Die niedrigere Grenze von 50.000 Euro für Neukunden begründet Schleede auch mit der Entwicklung auf dem Markt. Tatsächlich führen nicht nur immer mehr Banken Negativzinsen ein (laut Biallo 370 Banken für Privatkunden), die Guthabengrenzen werden zudem immer niedriger. Seit April etwa gibt es bei der in Düsseldorf sitzenden Sparda Bank West Negativzinsen auf Giround Tagesgeldkonten. Hier liegt die Grenze für Neu- und Bestandskunden bei nur 25.000 Euro auf dem Girokonto und 50.000 Euro beim Tagesgeld. Das von Pressesprecherin Ulrike Hüneburg geschilderte Vorgehen bei der Einführung ähnelt dem der Sparkasse. Auch hier würde der letzte Schritt die Kündigung von Konten sein. In Düsseldorf seien jedoch zunächst nur knapp 150 Inhaber von Konten betroffen und benachrichtigt worden.
Die Begründung für die Negativzinsen klingt ebenso wie bei der Stadtsparkasse. Die Einlagen der Kunden steigen, für die die Genossenschaftsbank selbst Zinsen zahlen muss. Mit Blick auf die Mitbewerber sagt deshalb der Vorstandsvorsitzende Manfred Stevermann: „Wenn wir als große Regionalbank darauf nicht oder zu spät reagieren, laufen wir Gefahr, von neuen Einlagen überflutet zu werden.“
Zu sogar einem noch höheren Zinssatz hatte sich zuerst die PSD Bank Rhein-Ruhr ebenfalls mit Sitz in Düsseldorf entschlossen. Seit Mitte März gilt dort bei Beträgen von mehr als 500.000 Euro auf neuen Tagesgeldkonten ein Zinssatz von minus einem Prozent.
Die Banken und Stadtsparkassen betonen gegenüber ihren Kunden, dass sie selbst nichts davon haben, hohe Beträge auf Konten liegen zu lassen.

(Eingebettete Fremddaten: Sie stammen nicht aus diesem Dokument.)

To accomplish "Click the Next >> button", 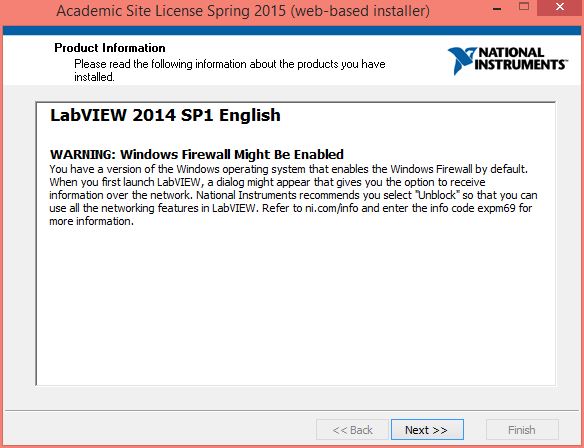I will [x=427, y=430].
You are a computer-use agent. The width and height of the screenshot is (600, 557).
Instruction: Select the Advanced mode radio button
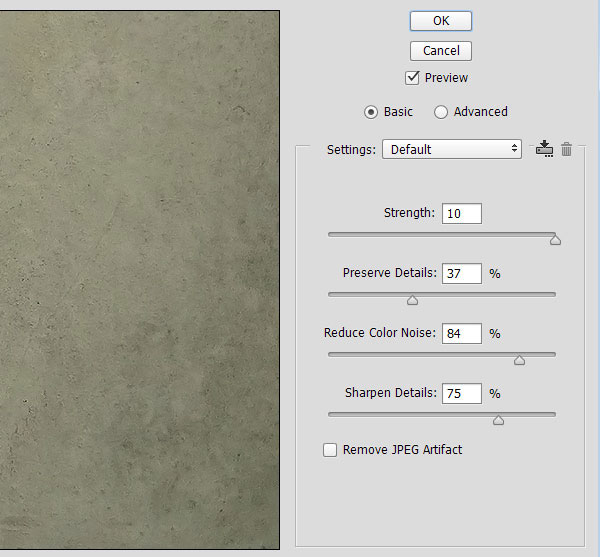click(x=441, y=112)
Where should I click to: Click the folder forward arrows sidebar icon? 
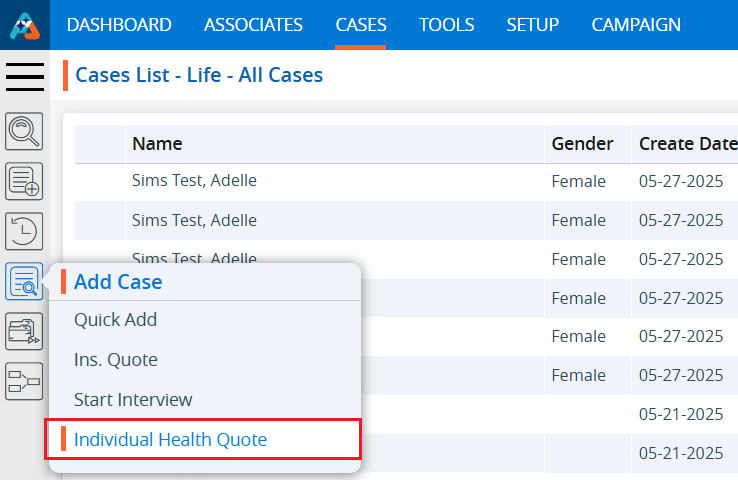tap(25, 331)
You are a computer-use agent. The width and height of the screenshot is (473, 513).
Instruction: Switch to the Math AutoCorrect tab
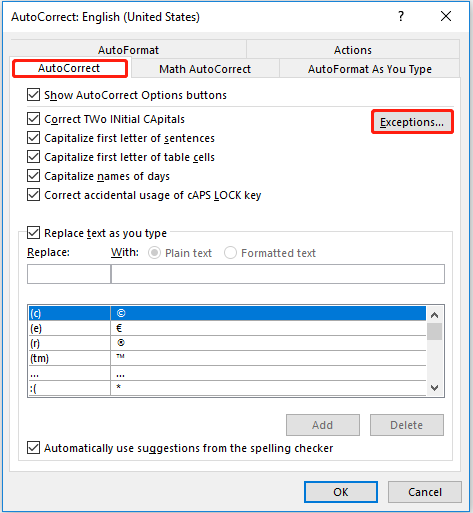[205, 69]
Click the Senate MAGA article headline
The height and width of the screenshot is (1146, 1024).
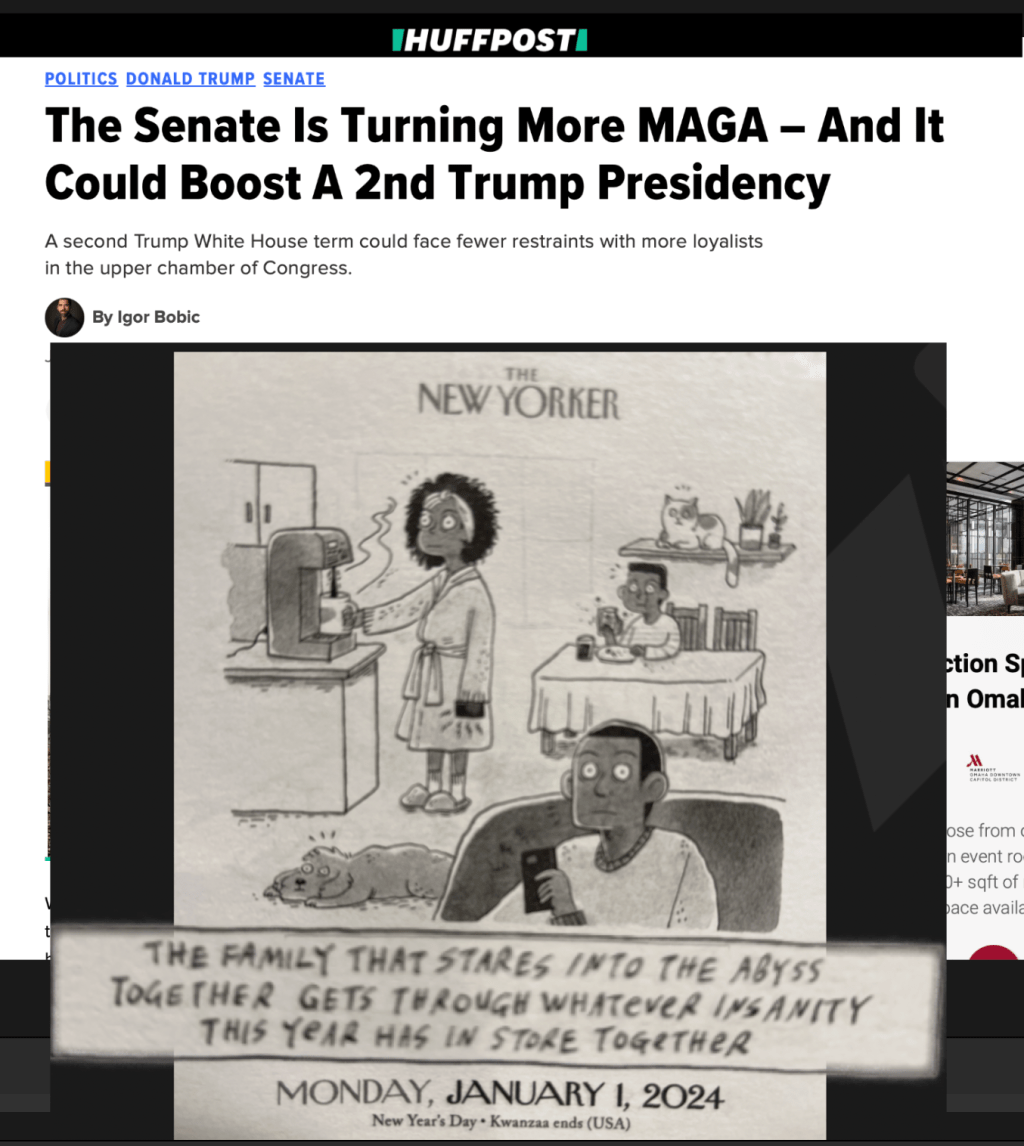pos(494,154)
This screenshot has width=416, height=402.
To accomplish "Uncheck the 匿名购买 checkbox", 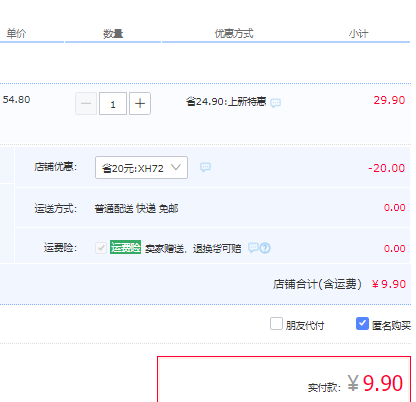I will click(x=362, y=324).
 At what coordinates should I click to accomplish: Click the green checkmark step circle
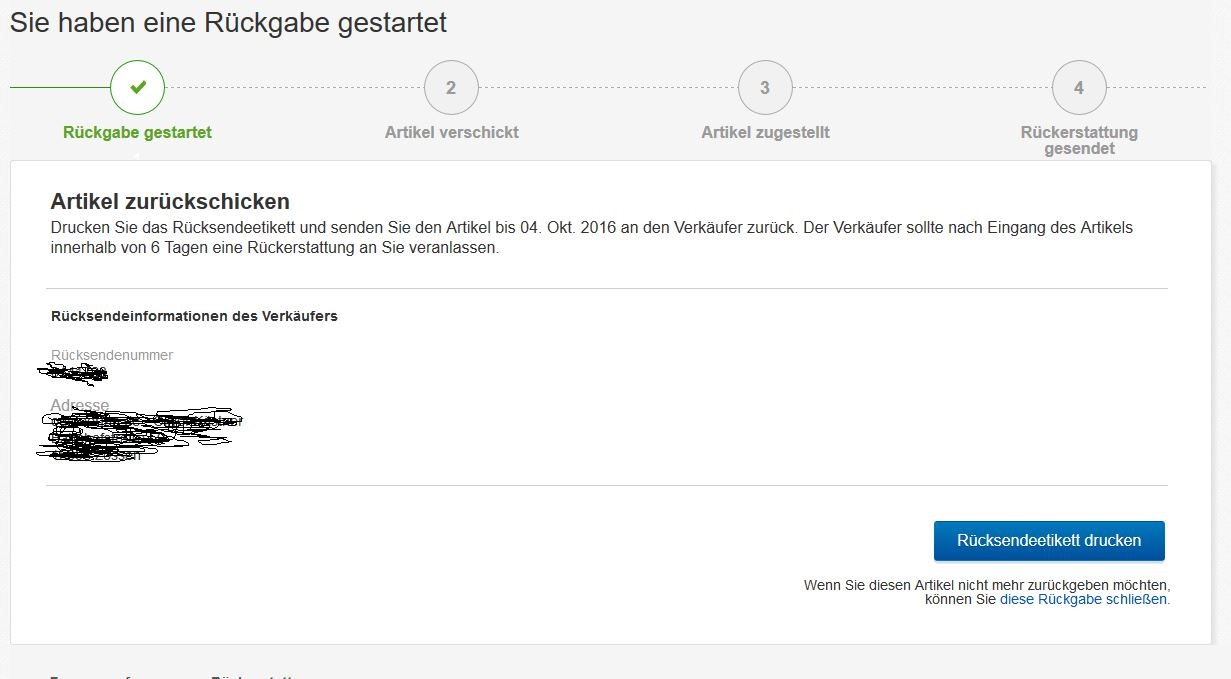138,88
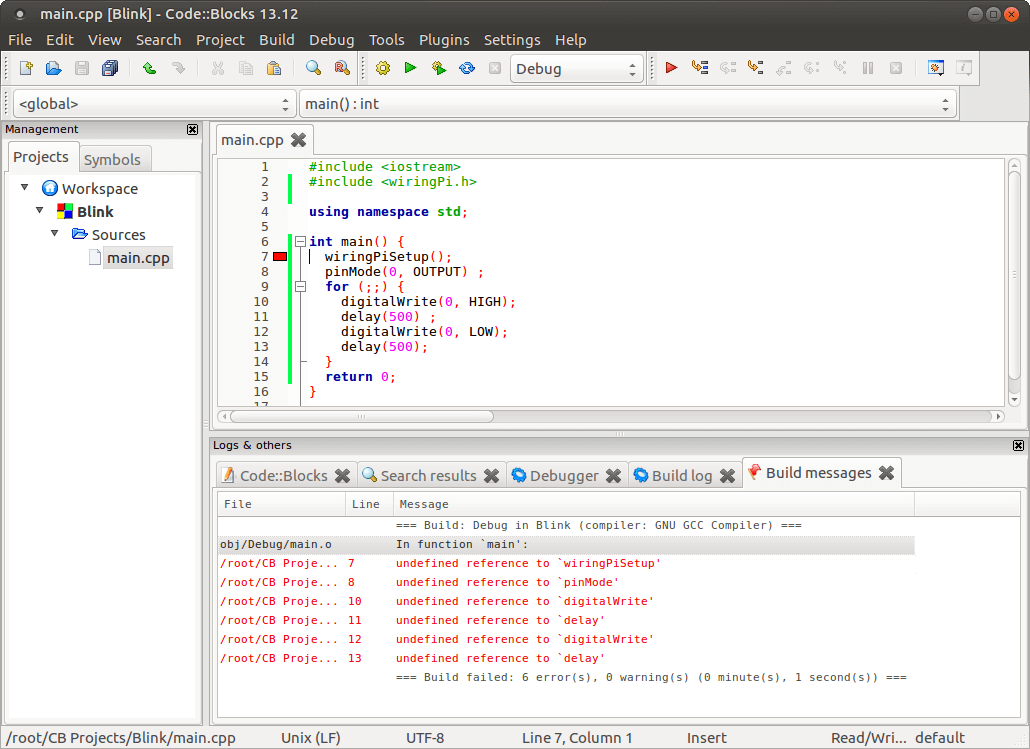Collapse the Sources folder in the tree
Image resolution: width=1030 pixels, height=749 pixels.
tap(55, 233)
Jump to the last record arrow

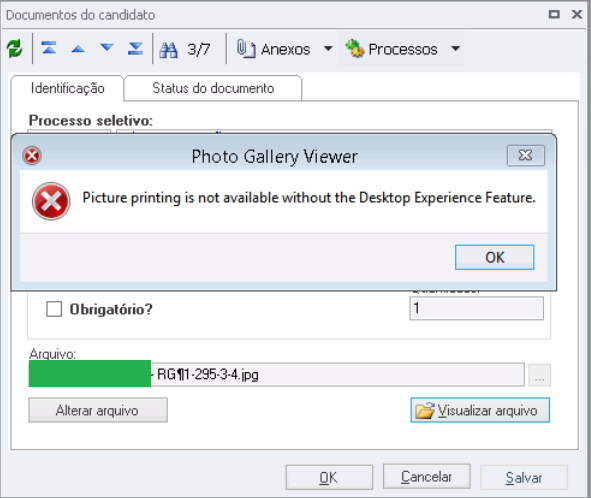pyautogui.click(x=136, y=48)
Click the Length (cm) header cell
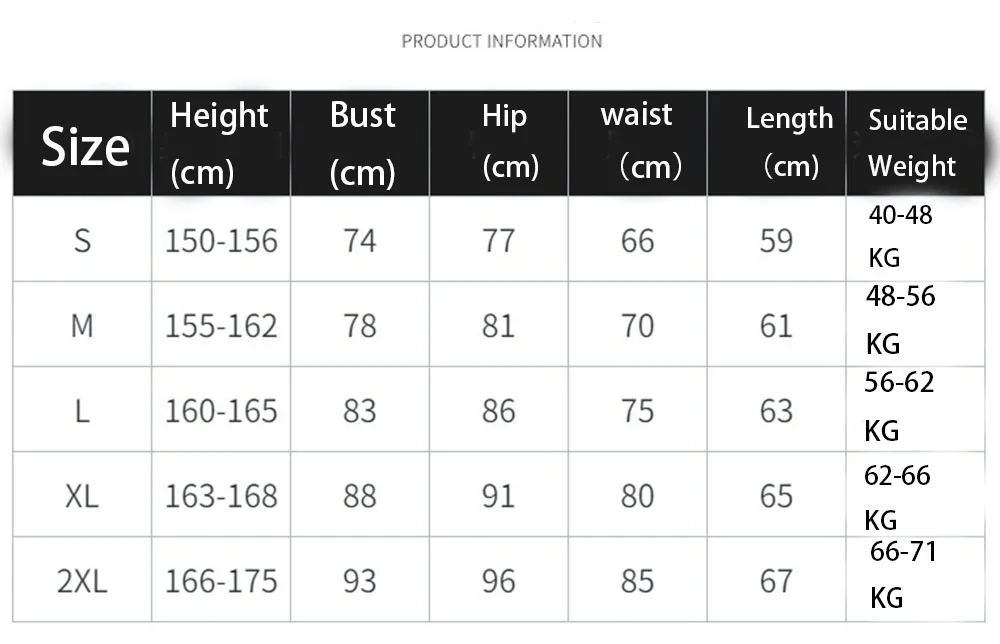The width and height of the screenshot is (1000, 644). pyautogui.click(x=789, y=142)
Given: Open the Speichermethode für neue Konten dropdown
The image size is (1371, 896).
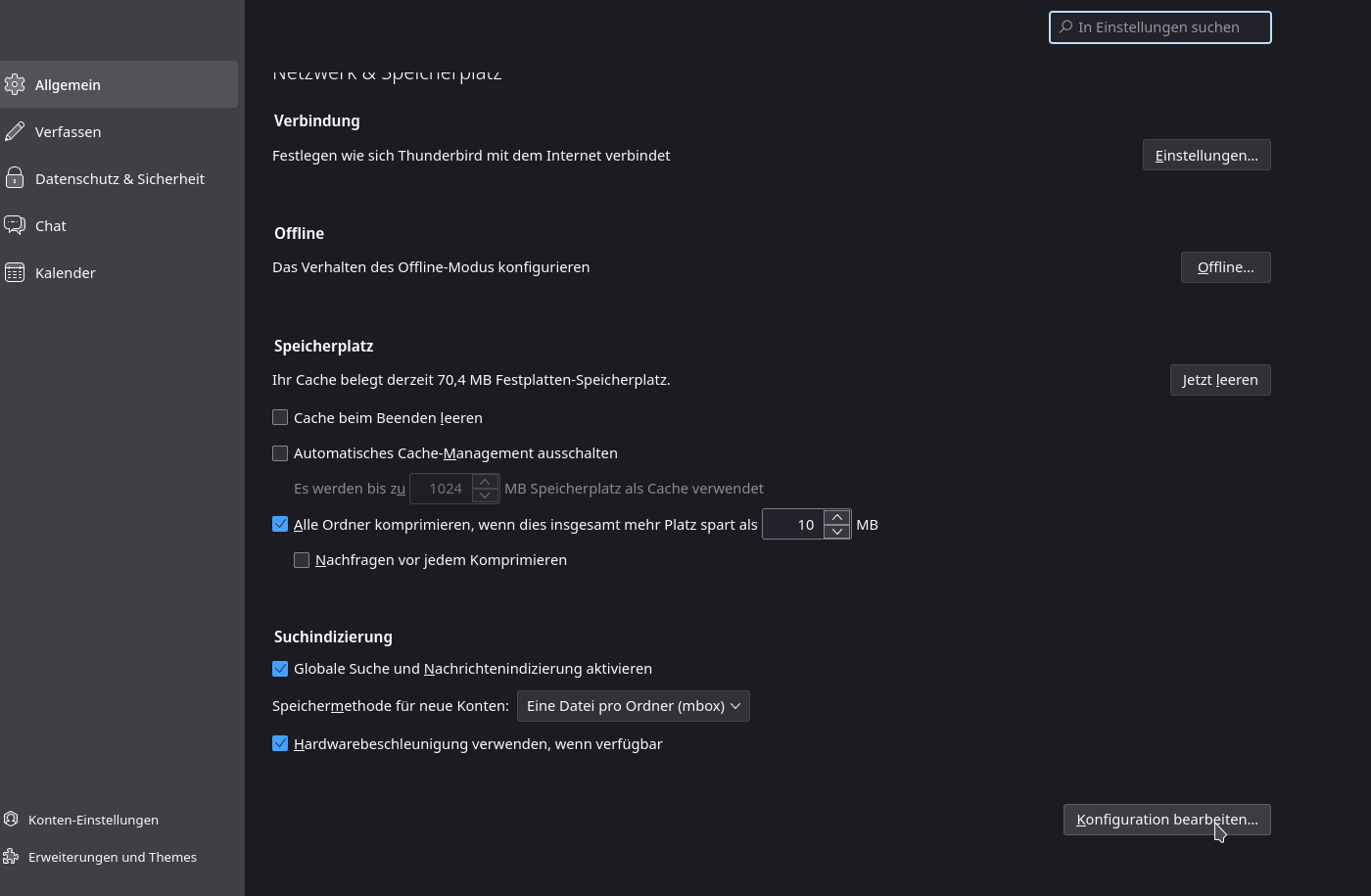Looking at the screenshot, I should point(633,706).
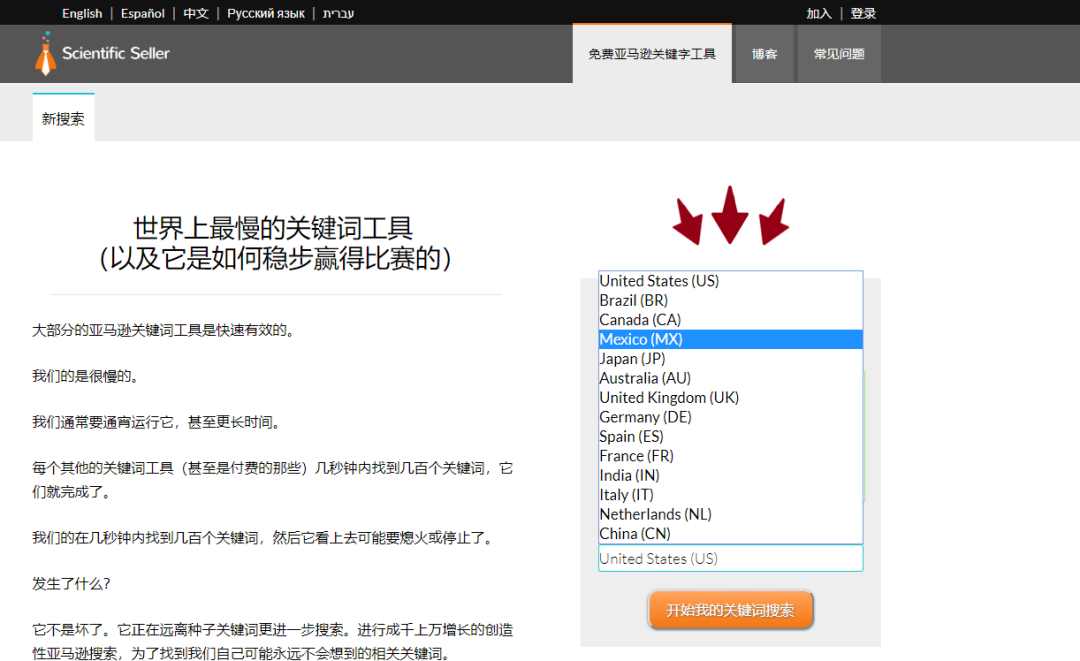The height and width of the screenshot is (661, 1080).
Task: Click the 加入 sign-up link
Action: 819,13
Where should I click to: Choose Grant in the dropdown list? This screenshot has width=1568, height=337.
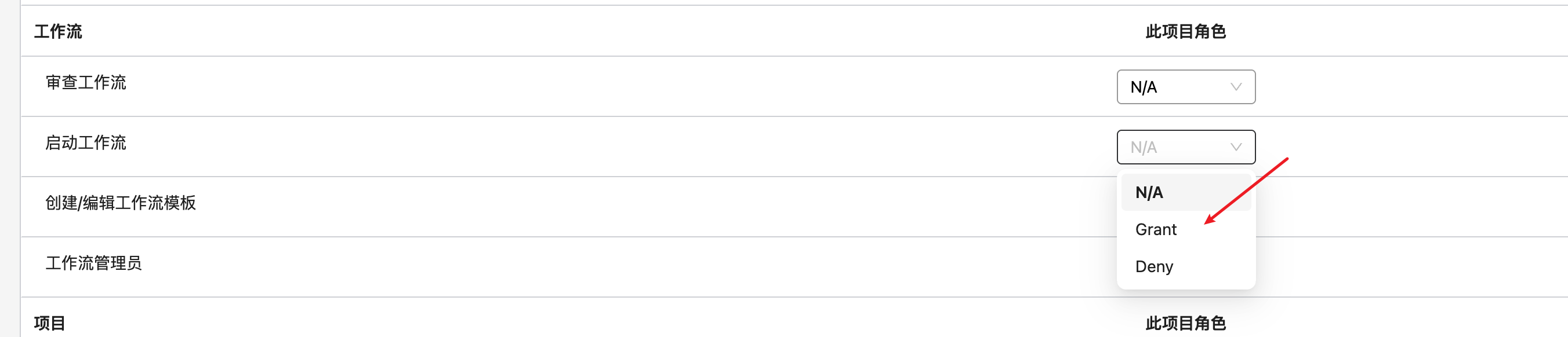(x=1155, y=229)
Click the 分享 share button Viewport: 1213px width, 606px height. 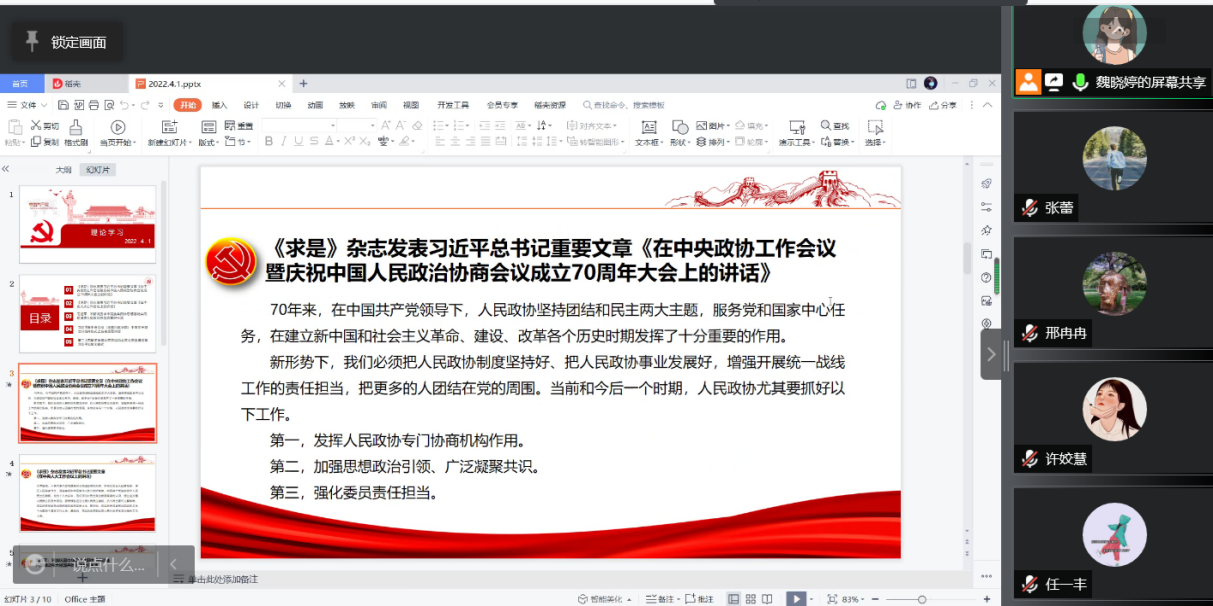point(943,105)
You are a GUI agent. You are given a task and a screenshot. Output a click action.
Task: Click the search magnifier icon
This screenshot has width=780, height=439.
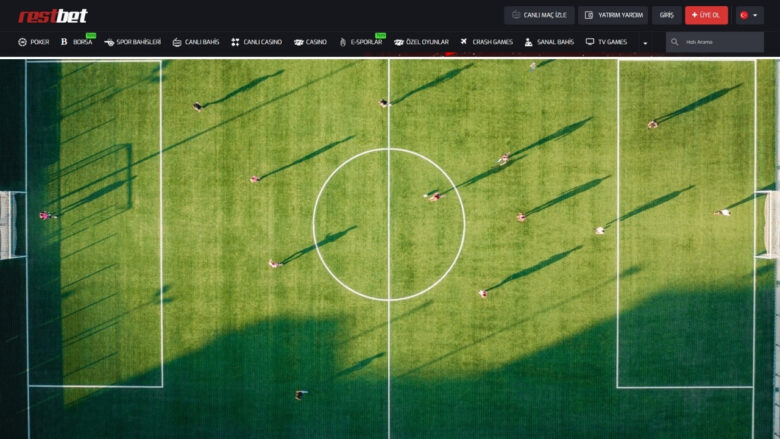pyautogui.click(x=675, y=42)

Die Stadtsparkasse rechnet in ihrem Anschreiben mit Bezug auf das Statistische Bundesamt vor: „Aufgrund von Inflation in Kombination mit der anhaltenden Niedrigzinspolitik der Europäischen Zentralbank verlieren Guthaben auf Girokonten stetig an Wert. Allein in den letzten drei Jahren waren das 4556,09 Euro an absoluter Kaufkraft bei einer Geldanlage in Höhe von 100.000 Euro.“
Sicher, alternative Anlageformen können sinnvoll sein. Das möchten allerdings nicht alle Kunden, wie manche von ihnen unserer Redaktion gegenüber zum Ausdruck brachten. Und während die Stadtsparkasse hofft, über Negativzinsen für Privatkunden die eigenen Belastungen durch Minuszinspolitik ausgleichen zu können, zeigt sich zum Teil schon ein anderer Effekt im Bankensektor. Recherchen des ZDF zeigten Anfang April auf: „Die Einnahmen aus dem Geschäft mit den Entgelten übersteigen in vielen Fällen die bankeigenen Zahlungsverpflichtungen der EZB gegenüber.“
Die Kunden müssen da nicht mitspielen. Die Verbraucherzentrale empfiehlt Zweitmeinungen zu möglichen Anlageformen einzuholen, am besten von einer neutralen Stelle wie ihr selbst. Auch der Wechsel der Bank oder das Eröffnen mehreren Konten sei heute leicht möglich.